Reginaldo Xavier completa que essas ações precisam dialogar entre si, dando como exemplo o município de Maracanaú, estado do Ceará. “Eles têm cozinha, restaurante popular, banco de alimentos, feira orgânica, programa de alimentação escolar e conseguem fazer com esses equipamentos públicos se articulem entre si, de modo que ampliam o público atendido e potencializam a agricultura familiar”, diz o conselheiro.

“Se o banco de alimentos recebe determinados itens, não vai só para as famílias, mas para suprir a cozinha da escola e o restaurante popular. As sobras da feira orgânica vão para o banco popular de alimentos”, detalha ele, que também diz ter visto iniciativas interessantes nos estados do Maranhão e Rio Grande do Norte.

Sem informações

Como conselheiro da sociedade civil, com papel de fiscalizar a atuação do Governo do Estado nas políticas de segurança alimentar e nutricional, Reginaldo Xavier reclama que o Consea tem tudo “enorme dificuldade” para obter informações junto ao estado. “Parece ser uma prática do governo. Precisamos enviar vários ofícios à SDSCJ e ainda não tivemos retorno”, afirma. Na última terça-feira (29) houve uma reunião de diversos conselhos de direitos com o Ministério Público (MPPE), justamente tratando da dificuldade destes em exercer controle social num cenário de informações escassas.

Outros dados

De acordo com outra pesquisa, o Estudo Nacional de Alimentação e Nutrição Infantil (Enani), publicado em 2021 mas realizado em 2019, no Nordeste já eram 59,7% da população vivendo em algum grau de insegurança alimentar, sendo a segunda pior média entre as regiões do país.

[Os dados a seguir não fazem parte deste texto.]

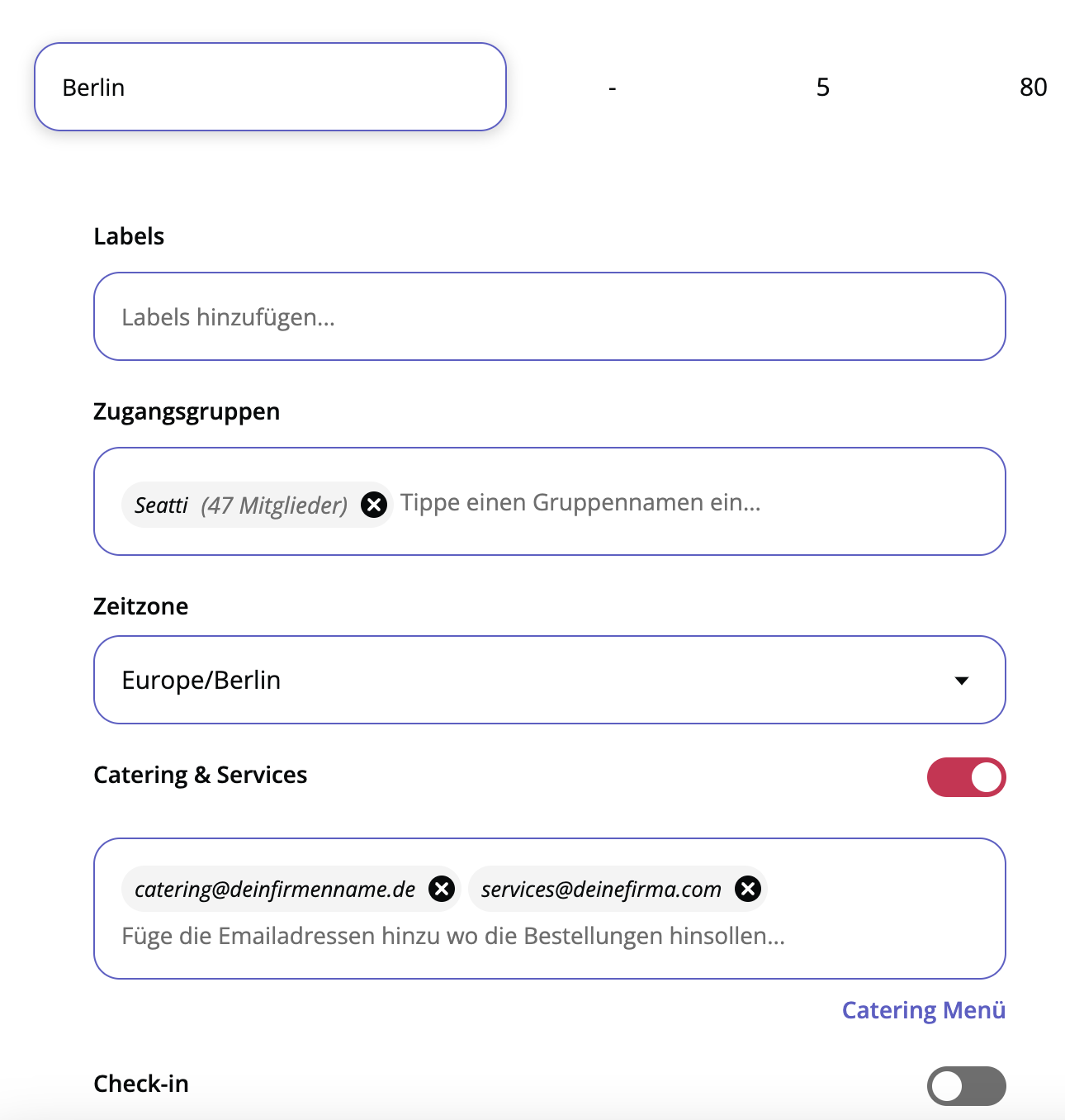The image size is (1065, 1120).
Task: Select the catering@deinfirmenname.de chip text
Action: click(274, 890)
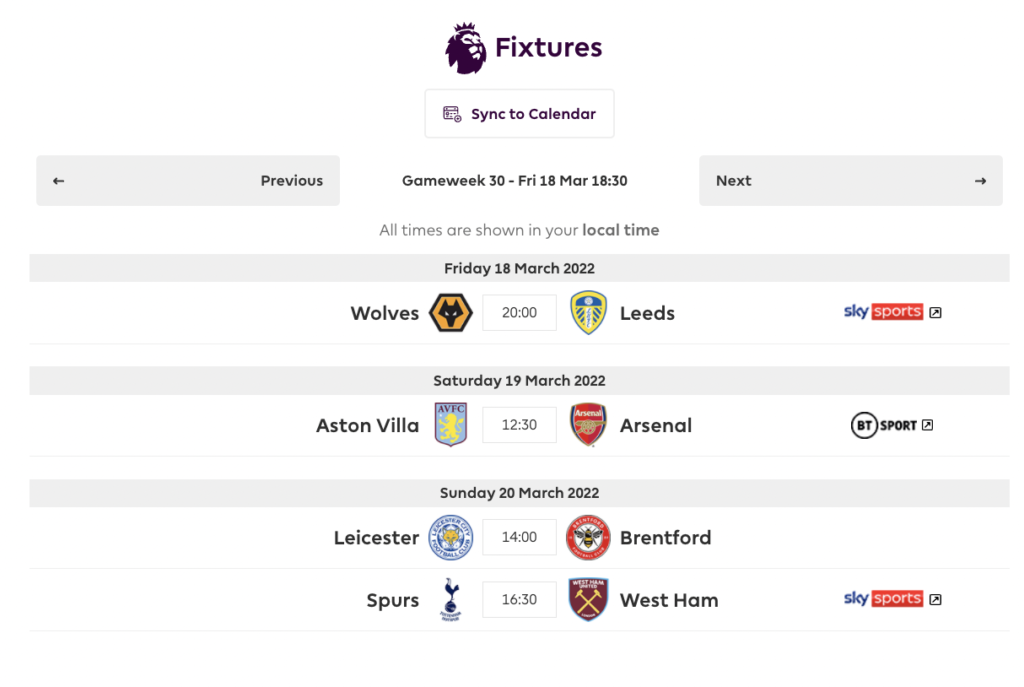The height and width of the screenshot is (687, 1024).
Task: Click external-link icon beside BT Sport
Action: pyautogui.click(x=929, y=424)
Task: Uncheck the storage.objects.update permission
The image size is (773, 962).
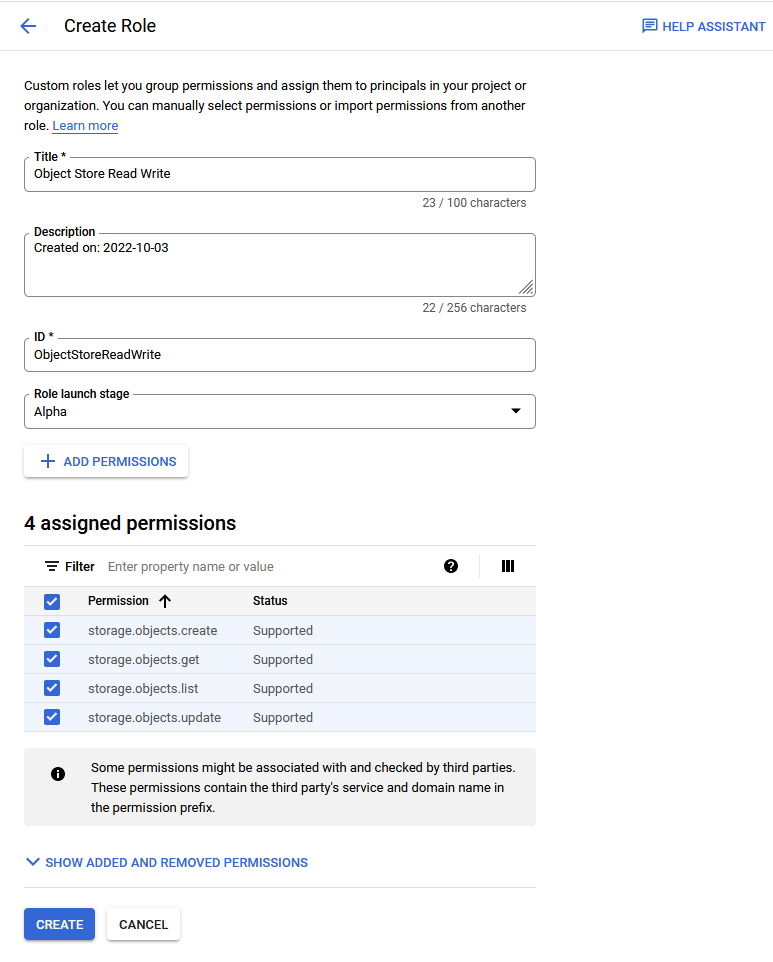Action: point(52,717)
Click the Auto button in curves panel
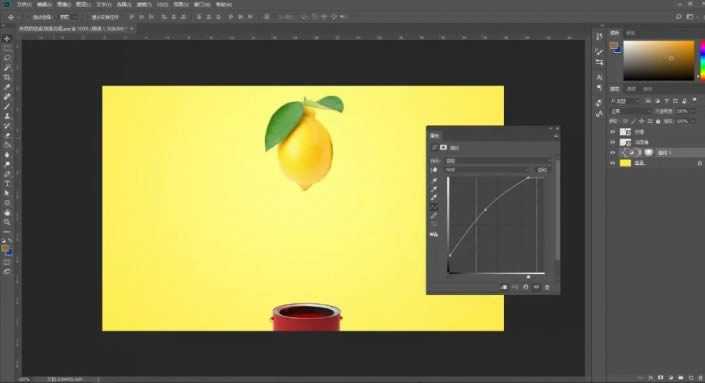This screenshot has height=383, width=705. [x=542, y=170]
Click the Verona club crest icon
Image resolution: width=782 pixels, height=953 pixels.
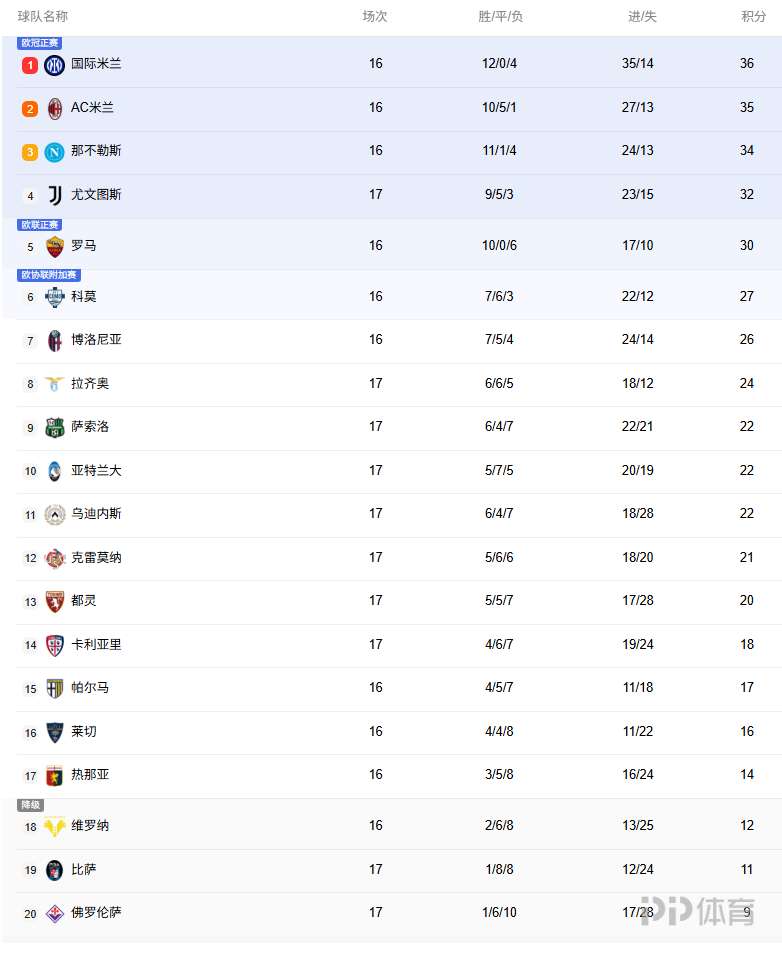coord(55,826)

O Norte teve o pior índice: 61,4%. As duas estão mais de 20 pontos percentuais piores que as demais. No Sudeste 39,3% da população vive sob algum grau de insegurança alimentar; no Centro-oeste 38,9%; e no Sul 36,8%.

Este levantamento sinaliza que 47,1% das famílias brasileiras viviam, já em 2019, antes da pandemia, em algum grau de insegurança alimentar. Observando recortes étnicos, esta condição atingia 58,3% das famílias pretas, 51,2% das famílias pardas e 40% das famílias brancas.